Nostalgia and history

Before partition in 1947, there were people of three major religions living cheek-by-jowl in Punjab: Hindus, Muslims and Sikhs. Now the Muslims have all gone to Pakistan, leaving the Hindus and the Sikhs behind.

For many Punjabis born well before 1947, this has caused an identity confusion which is as severe as mine. Mr Singh is one of these persons. This becomes quite apparent as you read the essays. There is an implicit but subterranean harking back to a golden age of Punjabiyat. It is like married couples getting nostalgic, at least about early romance, if not sex.

Sometimes this results in Mr Singh breaking into irritating hyperbole. Here are some examples:

“Punjab and Haryana are the cradles of Indian civilisation.”

“Both Punjab and Haryana have more history than historical monuments.”

“Haryana could rightly claim to be the birthplace of the most sacred religious scripture of Hinduism.”

Well. Okay. Right you are, Sir. But now let’s move on to more accurate descriptions in which the book abounds.

These occur mostly when Mr Singh is discussing the growth of Sikhism, the development of Punjabi as a language and its literature and the post-1947 politics of the region. These essays, written in a precise and non-judgemental style, form the core of this book.

There are also a small number of mini-portraits of major Punjabis like Ranjit Singh, Baba Kharak Singh, Air Marshal P C Lal, Manzur Quadir, etc.

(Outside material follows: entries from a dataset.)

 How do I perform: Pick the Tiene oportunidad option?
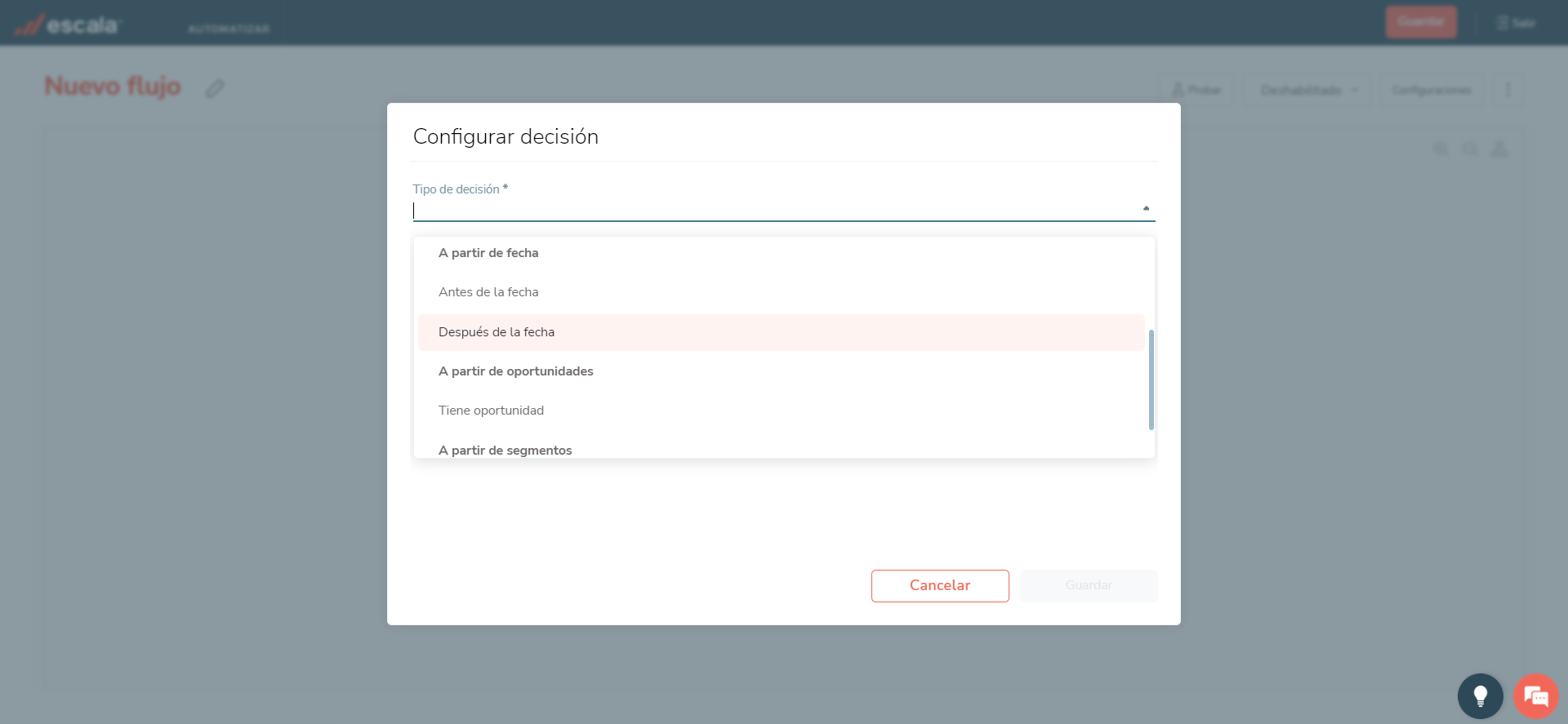coord(491,411)

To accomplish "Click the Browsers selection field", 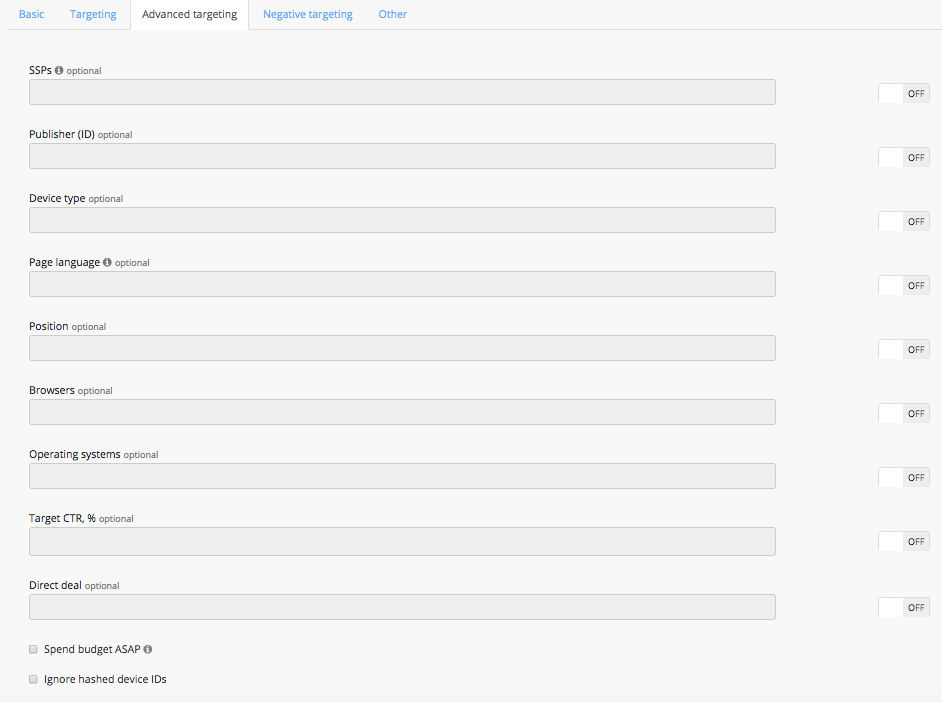I will tap(402, 412).
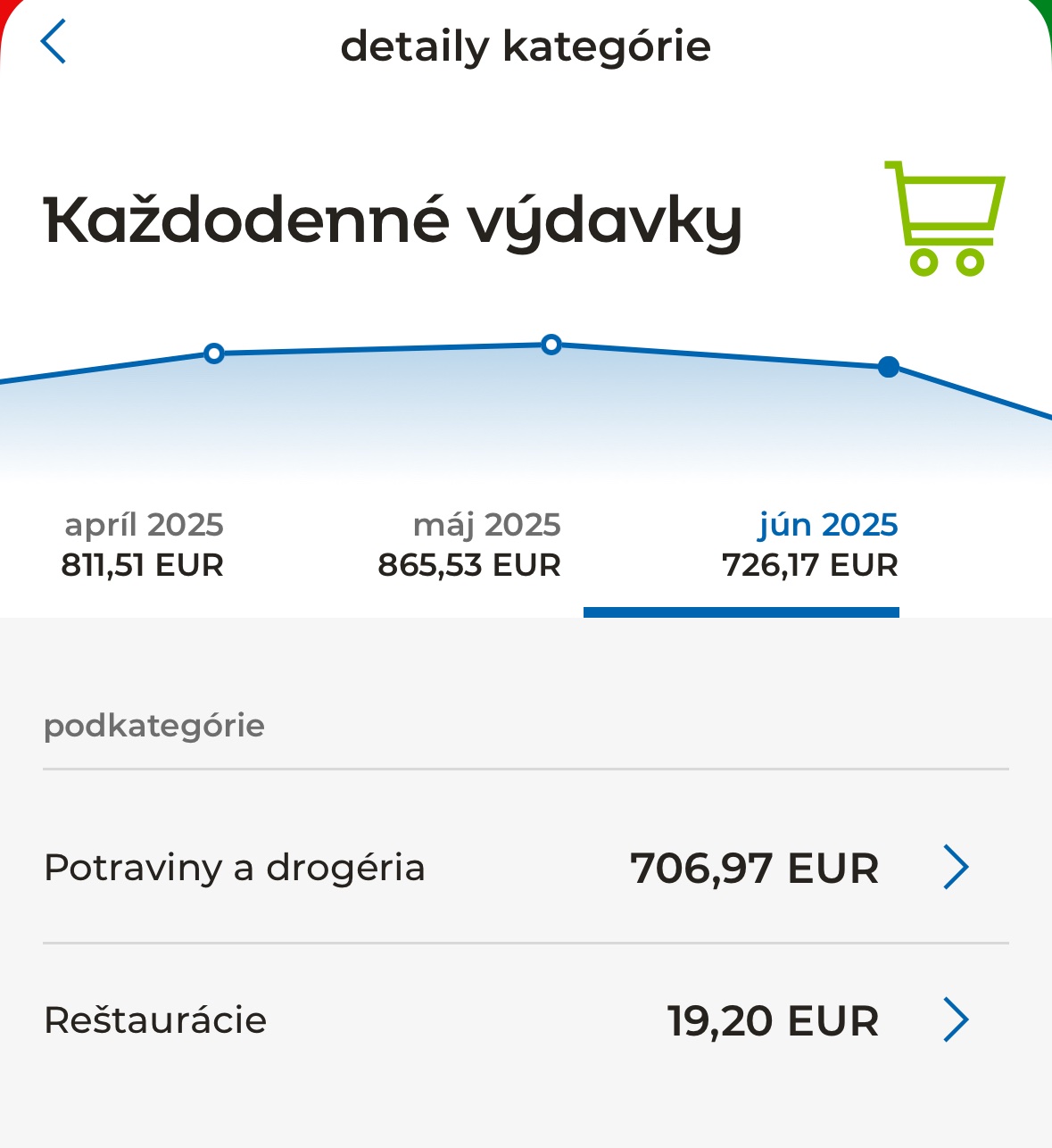Expand Potraviny a drogéria via its chevron
Image resolution: width=1052 pixels, height=1148 pixels.
click(x=956, y=868)
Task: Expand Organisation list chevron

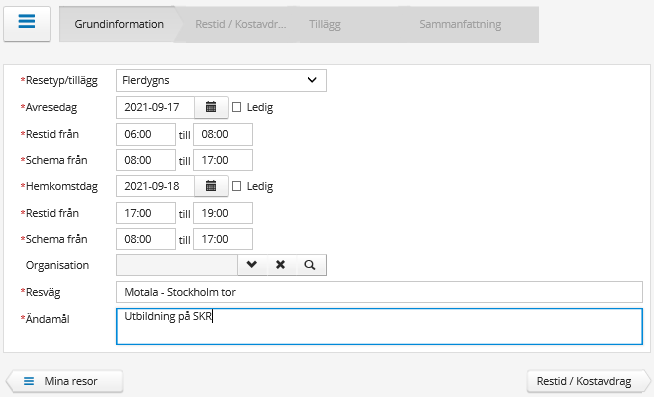Action: [252, 265]
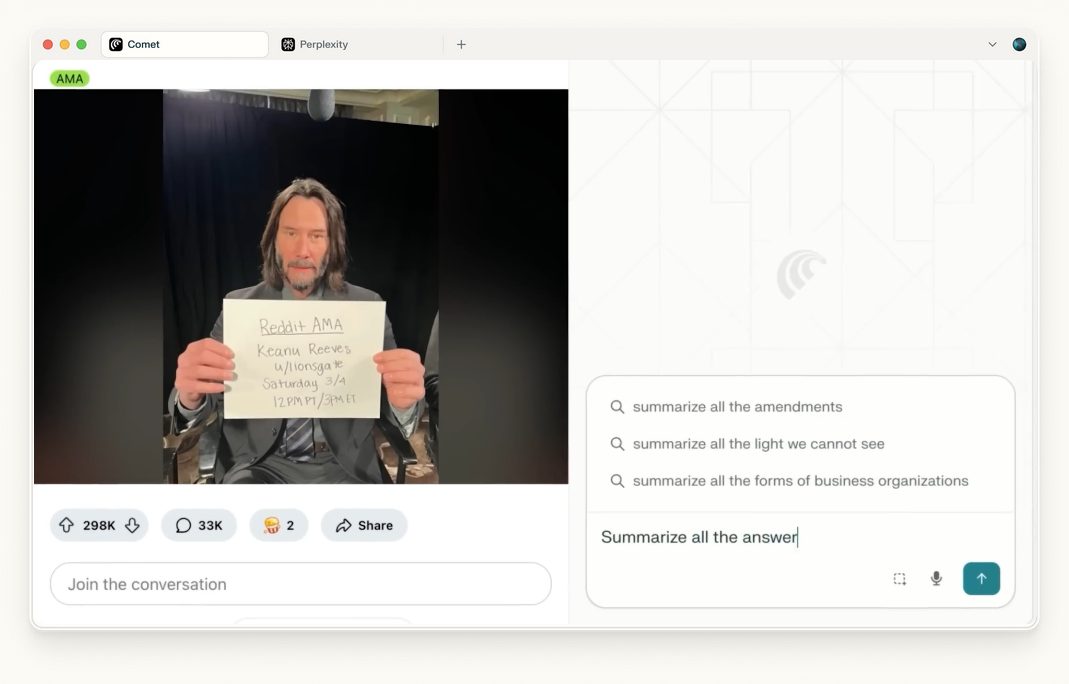Click the screenshot selection icon in assistant
This screenshot has width=1069, height=684.
click(x=900, y=579)
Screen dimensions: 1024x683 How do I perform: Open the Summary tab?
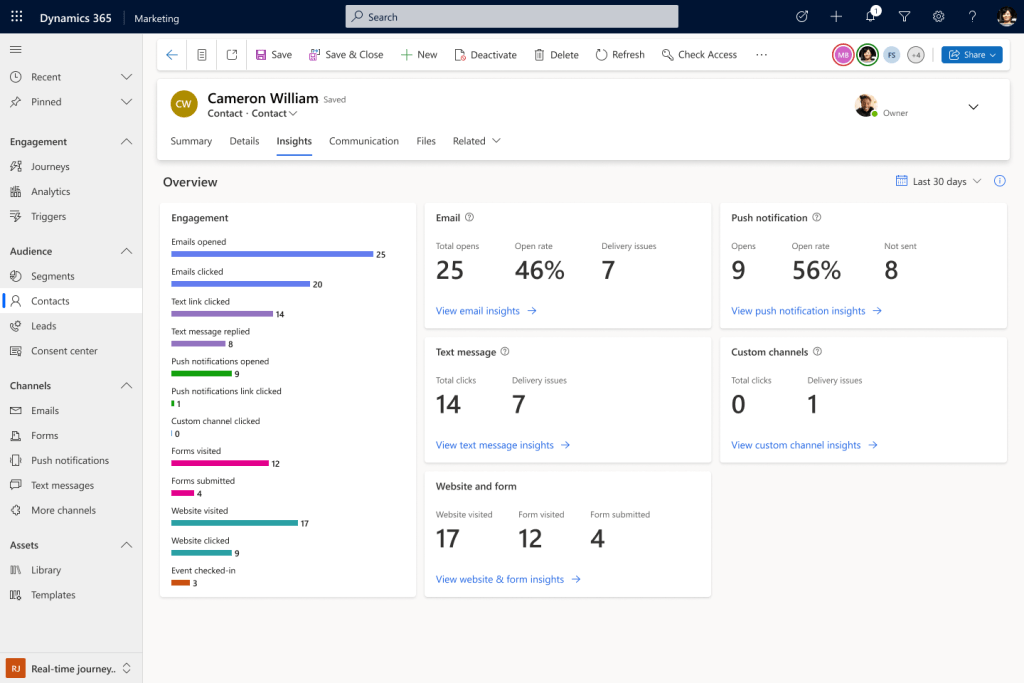[190, 141]
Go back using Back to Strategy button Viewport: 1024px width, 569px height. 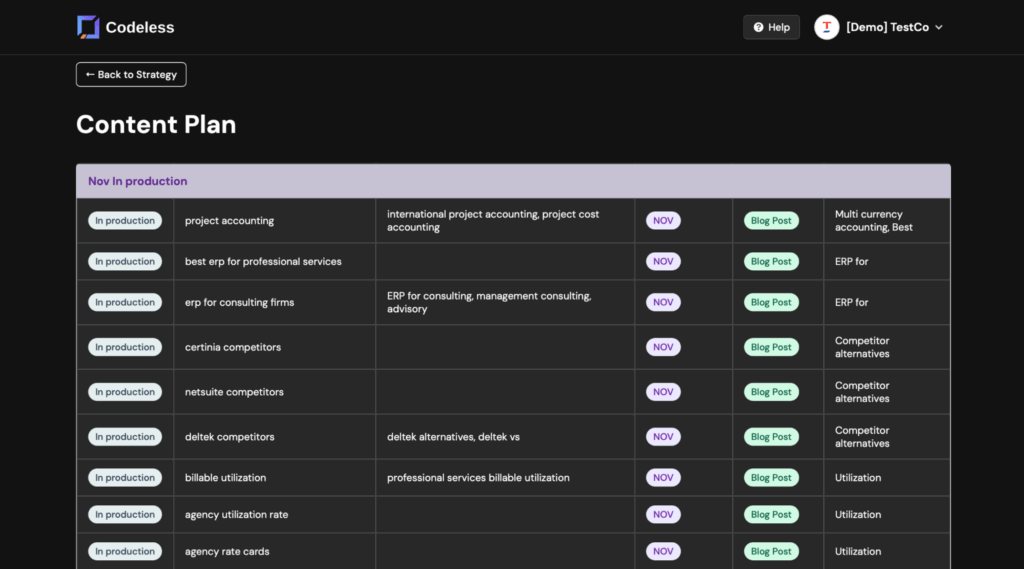(x=131, y=75)
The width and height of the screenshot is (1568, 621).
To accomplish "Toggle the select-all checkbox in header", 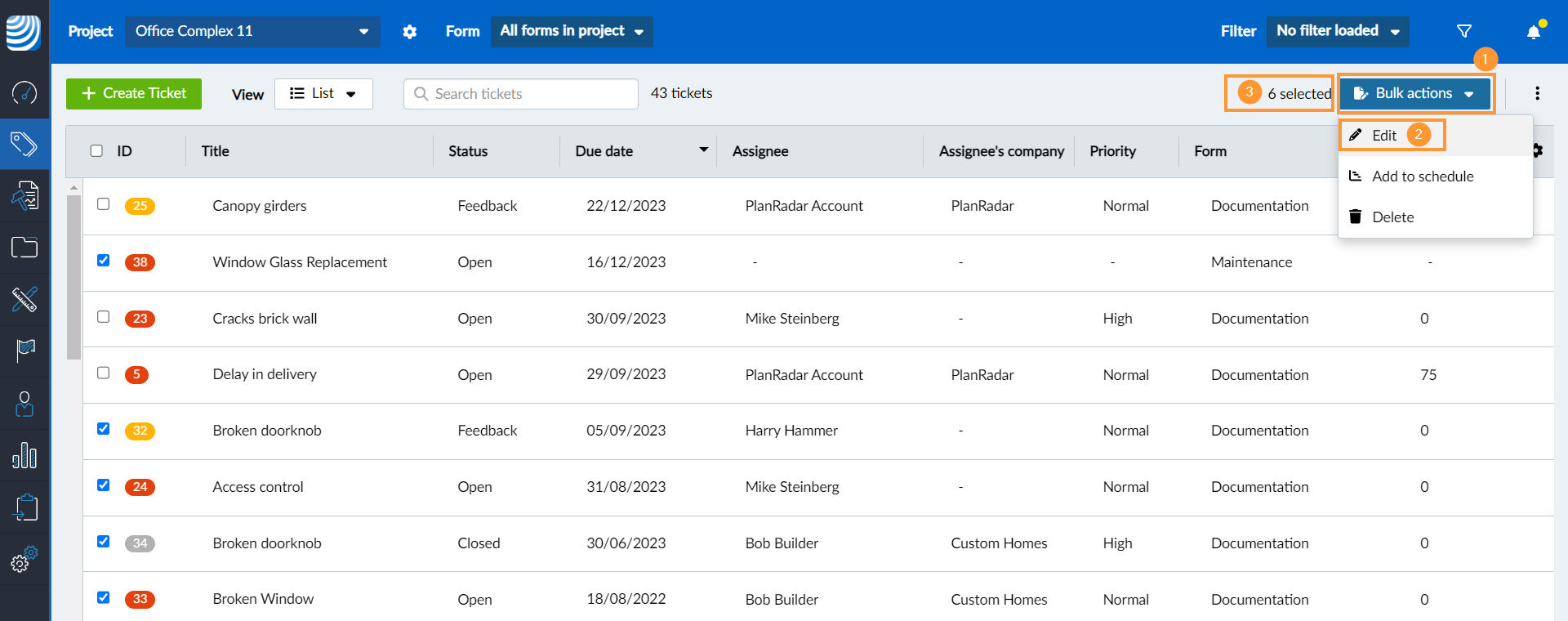I will [96, 151].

The two surprises in this selection are Zail Singh and Nanak Singh (of Nanak Dairy).

Mr Singh doesn’t portray Zail Singh in a favourable light. He just describes him as he was – a cunning politician whose loyalty was to himself. The incidents he describes are instructive.

And of Nanak Singh, he has this to say: “Nanak Singh was of a mechanical bent of mind… he designed a conveyor belt which on the press of a button brought your chosen brand of whiskey from the shelf to the dining table.”

This too is the spirit of Punjab.

Punjab, Punjabis and Punjabiyat: Reflections on a Land and its People, by Khushwant Singh, Edited by Mala Dayal, Aleph, Rs 599

‘The Spirit of Punjab’

This is the title of one of the essays. It captures the defiance that many see as the hallmark of Punjabis and Punjabiyat. It also provides many facts that are not fully appreciated by the others.

Mr Singh says 50 lakh Sikhs had to get out of West Punjab when it became Pakistan. He says they left behind 21,448 square kilometres of land. The Muslims from East Punjab who had to go off to Pakistan left behind much less – 15,580 square kilometres. The properties left behind in Pakistan were worth Rs 500 crore. The properties left behind in India were less than Rs 100 crore.

“To this day Pakistan has not paid a single anna to compensate for the difference,” writes Mr Singh. He tells us how these refugees rehabilitated themselves without ever whining or begging for favours.

That, in essence, is the spirit of Punjab, the true Punjabiyat.